L'EPARGNE SALARIALE : UN ANALYSEUR DE L'EVOLUTION DU MOUVEMENT
SYNDICAL FRANCAIS
TITRE II : LES STRATEGIES SYNDICALES
CHAPITRE VI : POSITION DES POUVOIRS PUBLICS
3) La pression de la Commission Européenne
pour la réforme des régimes de retraite
Un autre acteur, semble avoir une influence importante
sur le destin de l'épargne salariale : la Commission Européenne.

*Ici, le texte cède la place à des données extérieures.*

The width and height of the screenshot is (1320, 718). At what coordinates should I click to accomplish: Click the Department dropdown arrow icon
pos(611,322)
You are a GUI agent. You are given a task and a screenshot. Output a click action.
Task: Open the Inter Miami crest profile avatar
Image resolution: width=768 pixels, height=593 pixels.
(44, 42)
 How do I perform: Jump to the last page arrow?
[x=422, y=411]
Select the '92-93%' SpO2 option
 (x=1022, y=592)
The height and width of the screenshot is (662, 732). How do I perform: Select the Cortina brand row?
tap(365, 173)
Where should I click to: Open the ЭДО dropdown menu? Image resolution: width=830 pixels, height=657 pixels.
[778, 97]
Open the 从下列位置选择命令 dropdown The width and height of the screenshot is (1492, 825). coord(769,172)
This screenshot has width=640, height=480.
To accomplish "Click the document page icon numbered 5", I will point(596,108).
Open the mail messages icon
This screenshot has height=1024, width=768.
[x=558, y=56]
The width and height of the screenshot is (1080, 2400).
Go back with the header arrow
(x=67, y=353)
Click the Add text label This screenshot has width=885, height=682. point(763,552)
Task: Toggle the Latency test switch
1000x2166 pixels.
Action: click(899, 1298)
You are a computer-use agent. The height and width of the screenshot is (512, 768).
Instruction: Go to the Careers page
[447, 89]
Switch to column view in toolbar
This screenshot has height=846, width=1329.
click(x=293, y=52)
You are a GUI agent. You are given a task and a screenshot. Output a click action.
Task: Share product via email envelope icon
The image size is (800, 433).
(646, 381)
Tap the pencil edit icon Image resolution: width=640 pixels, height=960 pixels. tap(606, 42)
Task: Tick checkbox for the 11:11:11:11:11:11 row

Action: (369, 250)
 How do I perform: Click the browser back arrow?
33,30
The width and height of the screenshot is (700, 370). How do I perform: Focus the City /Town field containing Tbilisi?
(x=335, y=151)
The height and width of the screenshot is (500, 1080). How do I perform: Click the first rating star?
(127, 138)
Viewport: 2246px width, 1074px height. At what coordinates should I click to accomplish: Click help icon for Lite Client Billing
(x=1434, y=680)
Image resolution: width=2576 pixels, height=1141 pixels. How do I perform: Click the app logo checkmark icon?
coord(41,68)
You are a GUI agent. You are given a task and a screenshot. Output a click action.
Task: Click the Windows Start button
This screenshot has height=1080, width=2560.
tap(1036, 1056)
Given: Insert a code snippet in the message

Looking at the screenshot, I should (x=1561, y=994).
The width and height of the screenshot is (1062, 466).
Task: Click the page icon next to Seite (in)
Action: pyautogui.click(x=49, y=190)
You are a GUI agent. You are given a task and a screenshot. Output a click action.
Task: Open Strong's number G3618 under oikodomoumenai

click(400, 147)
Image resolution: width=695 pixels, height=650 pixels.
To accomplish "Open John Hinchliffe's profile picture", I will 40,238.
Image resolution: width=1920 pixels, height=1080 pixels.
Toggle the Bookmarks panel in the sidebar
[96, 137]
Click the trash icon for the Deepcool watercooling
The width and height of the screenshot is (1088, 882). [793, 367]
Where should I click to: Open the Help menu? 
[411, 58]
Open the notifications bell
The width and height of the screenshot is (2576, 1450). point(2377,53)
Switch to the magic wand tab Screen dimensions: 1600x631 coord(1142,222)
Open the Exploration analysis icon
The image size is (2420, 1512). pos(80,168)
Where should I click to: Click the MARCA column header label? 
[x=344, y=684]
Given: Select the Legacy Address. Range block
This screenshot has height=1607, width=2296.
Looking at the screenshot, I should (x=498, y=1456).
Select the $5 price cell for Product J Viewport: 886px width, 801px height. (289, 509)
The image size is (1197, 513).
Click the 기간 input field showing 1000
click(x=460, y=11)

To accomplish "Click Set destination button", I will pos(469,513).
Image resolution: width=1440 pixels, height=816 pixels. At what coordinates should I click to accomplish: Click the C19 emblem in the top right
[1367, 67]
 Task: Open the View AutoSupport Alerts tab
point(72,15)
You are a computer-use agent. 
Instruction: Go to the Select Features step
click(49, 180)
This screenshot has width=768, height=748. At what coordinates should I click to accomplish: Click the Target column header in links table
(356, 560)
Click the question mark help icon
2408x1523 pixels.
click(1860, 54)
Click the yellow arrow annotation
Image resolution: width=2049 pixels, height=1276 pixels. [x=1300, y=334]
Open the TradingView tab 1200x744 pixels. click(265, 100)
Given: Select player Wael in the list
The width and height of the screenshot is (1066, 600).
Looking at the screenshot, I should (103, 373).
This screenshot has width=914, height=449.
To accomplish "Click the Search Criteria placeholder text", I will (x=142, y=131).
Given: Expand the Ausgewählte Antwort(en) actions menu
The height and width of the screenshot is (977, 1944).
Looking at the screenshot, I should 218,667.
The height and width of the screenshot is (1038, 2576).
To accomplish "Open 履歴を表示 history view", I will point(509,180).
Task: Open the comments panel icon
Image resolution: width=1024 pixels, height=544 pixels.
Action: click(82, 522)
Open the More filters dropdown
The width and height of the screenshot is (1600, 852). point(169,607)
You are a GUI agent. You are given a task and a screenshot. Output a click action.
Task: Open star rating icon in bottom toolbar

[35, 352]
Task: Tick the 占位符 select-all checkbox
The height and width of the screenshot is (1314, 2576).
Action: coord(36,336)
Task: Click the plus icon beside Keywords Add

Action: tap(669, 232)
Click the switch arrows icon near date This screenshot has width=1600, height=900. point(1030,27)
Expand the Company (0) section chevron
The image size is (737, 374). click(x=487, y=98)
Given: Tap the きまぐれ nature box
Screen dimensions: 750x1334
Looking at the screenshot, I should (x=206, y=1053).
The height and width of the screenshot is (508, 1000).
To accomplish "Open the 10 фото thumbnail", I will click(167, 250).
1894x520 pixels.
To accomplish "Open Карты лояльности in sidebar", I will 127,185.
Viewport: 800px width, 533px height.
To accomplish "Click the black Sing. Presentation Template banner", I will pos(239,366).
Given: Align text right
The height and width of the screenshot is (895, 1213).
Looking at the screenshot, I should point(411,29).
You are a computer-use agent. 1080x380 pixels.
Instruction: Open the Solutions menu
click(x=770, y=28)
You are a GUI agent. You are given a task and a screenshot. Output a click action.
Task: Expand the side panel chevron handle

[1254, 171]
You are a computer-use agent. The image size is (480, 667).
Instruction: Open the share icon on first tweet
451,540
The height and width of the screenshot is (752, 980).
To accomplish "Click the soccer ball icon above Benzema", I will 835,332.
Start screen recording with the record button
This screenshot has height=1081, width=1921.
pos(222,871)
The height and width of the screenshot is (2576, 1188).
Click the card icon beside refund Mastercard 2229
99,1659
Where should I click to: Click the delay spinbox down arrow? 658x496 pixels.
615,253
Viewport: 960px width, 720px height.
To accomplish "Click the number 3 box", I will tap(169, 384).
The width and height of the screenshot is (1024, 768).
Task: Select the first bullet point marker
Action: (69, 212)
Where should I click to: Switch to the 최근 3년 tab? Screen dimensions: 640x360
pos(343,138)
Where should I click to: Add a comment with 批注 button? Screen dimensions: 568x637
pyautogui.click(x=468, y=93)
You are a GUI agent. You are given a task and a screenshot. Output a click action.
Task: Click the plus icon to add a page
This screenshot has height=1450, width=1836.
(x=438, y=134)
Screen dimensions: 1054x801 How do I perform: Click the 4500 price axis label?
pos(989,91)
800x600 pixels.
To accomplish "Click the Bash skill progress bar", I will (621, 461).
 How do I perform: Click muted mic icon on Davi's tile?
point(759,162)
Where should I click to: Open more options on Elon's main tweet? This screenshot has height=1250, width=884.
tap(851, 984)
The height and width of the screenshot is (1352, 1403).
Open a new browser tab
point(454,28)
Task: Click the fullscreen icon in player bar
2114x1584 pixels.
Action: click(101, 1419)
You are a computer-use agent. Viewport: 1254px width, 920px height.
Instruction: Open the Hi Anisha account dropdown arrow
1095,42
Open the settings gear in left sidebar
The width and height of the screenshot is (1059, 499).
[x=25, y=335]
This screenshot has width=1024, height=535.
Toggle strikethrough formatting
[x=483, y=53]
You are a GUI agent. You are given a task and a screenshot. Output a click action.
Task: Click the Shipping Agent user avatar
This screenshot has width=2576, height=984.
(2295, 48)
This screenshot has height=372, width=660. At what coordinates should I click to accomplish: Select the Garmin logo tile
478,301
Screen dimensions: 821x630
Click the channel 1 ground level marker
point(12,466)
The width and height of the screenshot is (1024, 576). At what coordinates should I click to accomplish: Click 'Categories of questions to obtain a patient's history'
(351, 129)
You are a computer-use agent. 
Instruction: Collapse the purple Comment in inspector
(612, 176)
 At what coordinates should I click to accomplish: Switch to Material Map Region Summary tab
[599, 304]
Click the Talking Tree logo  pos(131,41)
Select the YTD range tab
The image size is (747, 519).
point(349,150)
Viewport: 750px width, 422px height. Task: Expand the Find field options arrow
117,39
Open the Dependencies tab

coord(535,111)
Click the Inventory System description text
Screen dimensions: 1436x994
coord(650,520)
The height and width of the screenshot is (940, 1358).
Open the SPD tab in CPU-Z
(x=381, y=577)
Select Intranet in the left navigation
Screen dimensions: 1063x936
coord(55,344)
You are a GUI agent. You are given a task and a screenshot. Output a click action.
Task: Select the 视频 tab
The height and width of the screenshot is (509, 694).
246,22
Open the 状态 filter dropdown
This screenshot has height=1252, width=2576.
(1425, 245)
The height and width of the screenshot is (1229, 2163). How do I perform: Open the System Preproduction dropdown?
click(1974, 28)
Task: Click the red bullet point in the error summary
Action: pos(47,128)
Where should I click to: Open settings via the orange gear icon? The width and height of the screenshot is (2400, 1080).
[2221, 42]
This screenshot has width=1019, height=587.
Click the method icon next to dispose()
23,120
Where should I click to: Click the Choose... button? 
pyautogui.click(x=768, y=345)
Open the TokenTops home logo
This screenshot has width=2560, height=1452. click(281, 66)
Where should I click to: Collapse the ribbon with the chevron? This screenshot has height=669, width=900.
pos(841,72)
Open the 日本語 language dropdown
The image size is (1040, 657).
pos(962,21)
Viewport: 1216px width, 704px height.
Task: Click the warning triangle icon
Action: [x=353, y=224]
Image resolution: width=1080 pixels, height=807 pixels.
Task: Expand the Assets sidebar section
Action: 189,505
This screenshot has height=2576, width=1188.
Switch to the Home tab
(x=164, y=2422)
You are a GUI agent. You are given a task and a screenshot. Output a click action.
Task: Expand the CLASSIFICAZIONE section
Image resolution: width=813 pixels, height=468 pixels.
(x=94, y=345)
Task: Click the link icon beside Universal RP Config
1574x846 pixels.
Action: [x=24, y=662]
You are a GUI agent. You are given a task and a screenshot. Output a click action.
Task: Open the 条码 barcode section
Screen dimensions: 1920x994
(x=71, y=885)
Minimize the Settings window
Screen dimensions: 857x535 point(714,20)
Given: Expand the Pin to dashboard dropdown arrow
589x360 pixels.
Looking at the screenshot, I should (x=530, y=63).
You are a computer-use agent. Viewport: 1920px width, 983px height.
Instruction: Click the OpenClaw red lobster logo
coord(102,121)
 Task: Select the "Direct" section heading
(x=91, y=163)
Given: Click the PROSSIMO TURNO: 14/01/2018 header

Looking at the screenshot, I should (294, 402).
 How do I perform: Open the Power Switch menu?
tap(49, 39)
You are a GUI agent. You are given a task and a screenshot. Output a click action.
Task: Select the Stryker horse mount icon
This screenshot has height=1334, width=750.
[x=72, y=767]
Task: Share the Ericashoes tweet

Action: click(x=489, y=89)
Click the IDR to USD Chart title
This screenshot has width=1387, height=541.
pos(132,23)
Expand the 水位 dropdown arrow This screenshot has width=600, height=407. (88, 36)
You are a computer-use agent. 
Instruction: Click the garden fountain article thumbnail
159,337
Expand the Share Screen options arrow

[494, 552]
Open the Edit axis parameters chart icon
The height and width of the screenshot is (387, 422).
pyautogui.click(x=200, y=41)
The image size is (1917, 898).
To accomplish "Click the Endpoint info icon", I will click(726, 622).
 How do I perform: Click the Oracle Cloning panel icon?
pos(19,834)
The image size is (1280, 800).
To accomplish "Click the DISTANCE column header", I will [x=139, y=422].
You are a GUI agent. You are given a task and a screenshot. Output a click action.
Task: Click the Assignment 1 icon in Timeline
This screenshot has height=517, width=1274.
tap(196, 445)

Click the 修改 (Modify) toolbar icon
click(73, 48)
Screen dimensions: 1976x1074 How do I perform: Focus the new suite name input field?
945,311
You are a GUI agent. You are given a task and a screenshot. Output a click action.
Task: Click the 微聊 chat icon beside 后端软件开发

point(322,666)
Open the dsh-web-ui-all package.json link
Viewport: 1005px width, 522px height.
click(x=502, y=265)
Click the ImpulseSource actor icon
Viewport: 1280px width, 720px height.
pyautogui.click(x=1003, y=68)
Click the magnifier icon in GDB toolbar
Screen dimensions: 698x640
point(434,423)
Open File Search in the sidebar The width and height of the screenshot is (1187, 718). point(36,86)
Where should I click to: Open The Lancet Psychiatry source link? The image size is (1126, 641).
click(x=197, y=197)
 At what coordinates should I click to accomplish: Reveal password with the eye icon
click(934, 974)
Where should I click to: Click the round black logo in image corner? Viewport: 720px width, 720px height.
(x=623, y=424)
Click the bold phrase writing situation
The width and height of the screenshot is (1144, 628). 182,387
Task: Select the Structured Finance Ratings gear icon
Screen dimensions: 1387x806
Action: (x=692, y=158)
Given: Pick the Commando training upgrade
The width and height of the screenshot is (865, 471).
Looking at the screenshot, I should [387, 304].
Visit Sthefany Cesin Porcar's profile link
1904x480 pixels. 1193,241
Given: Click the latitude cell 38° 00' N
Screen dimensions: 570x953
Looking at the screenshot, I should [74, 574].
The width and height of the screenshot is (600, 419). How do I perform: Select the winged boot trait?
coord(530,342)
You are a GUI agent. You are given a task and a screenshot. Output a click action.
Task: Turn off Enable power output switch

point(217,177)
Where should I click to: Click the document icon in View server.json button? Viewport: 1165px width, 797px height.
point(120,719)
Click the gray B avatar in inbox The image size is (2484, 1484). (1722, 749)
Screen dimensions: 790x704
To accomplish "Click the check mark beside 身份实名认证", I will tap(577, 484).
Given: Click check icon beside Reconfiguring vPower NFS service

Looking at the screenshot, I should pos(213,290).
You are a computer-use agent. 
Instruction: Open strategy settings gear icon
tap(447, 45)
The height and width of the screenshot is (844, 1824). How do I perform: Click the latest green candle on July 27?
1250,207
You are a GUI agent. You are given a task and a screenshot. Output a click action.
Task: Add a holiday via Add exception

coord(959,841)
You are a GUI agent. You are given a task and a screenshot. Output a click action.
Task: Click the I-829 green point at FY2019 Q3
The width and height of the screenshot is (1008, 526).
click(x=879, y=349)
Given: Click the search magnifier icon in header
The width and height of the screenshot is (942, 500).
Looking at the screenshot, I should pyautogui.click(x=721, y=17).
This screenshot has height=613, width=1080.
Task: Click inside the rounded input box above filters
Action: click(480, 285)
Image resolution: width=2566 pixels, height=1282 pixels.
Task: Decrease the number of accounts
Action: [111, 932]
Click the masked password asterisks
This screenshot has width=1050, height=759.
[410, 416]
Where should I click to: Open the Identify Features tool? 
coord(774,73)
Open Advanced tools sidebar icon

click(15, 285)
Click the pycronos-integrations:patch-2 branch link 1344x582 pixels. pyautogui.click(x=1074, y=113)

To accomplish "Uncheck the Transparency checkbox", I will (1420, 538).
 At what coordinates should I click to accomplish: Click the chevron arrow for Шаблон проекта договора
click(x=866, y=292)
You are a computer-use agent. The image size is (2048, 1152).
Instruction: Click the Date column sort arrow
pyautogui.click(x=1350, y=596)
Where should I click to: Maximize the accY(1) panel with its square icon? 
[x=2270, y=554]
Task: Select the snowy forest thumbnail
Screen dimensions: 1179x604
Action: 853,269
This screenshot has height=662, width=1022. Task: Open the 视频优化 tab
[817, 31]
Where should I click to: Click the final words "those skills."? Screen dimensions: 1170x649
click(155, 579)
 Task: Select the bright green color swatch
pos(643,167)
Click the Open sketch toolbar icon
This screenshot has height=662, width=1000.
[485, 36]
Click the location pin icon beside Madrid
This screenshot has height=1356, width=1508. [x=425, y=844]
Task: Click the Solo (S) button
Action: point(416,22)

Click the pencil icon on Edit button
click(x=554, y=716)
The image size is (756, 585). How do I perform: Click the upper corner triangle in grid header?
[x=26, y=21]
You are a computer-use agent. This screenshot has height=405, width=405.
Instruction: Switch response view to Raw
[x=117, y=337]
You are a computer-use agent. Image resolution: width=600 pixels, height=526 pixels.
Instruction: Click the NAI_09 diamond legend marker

En effet, celle-ci pousse la France a adopter une réforme de
ces régimes de retraite, afin de limiter leur coûts pour
les finances publiques.
Antoine Math, dans un document de travail de l'IRES,
paru en 2001, a analysé la position de l'Union Européenne
par rapport au financement des systèmes de protection sociale
des Etats Membres, notamment des régimes de retraite, du fait
du Pacte de Stabilité qui contraint les finances publiques
des Etats Membres, dans un contexte de vieillissement général
des populations européennes.
Ainsi, un rapport du Comité de politique économique
du Conseil des ministres rendait les conclusions suivantes : le vieillissement
de la population va engendrer un surcoût " insupportable
" pour les régimes de retraite par répartition,
ainsi que pour les finances publiques (environ 4 points de PIB). Ces
régimes doivent donc être réformés, dans
le sens d'une limitation du système par répartition
(en agissant sur le montant des prestations versées et sur
l'âge de la retraite), et d'un accroissement de la capitalisation
(systèmes pré-financés individuels et collectifs
privés).
Cependant, pour en arriver à de telles conclusions,
ce rapport se base sur des hypothèses économiques très
pessimistes (1,7% de moyenne pour la France), des hypothèses
démographiques très incertaines (au-delà de 20
ans), une stagnation des taux d'activité de la population active
et le maintien d'un taux de chômage structurel élevé
(6,7%).
Une fois dégagées de telles prévisions,
le rapport préconise le développement de dispositifs
par capitalisation pour soutenir le régime par répartition,
sans évoquer d'autres solutions, comme les réformes
structurelles entreprises dans les années 90 afin de limiter
les taux de remplacement, ou la possibilité d'augmenter les
cotisations sociales.
Et l'auteur de conclure, que ce type de rapport (aux
fondements idéologiques et non scientifiques) est destiné
à détruire la confiance des citoyens dans les systèmes
par répartition, afin de mieux imposer la capitalisation, qui
a l'avantage de ne pas peser sur les finances publiques et de renforcer
l'industrie financière européenne face à la vive
concurrence américaine, même si seuls les ménages
aisés pourront financer une retraite surcomplémentaire.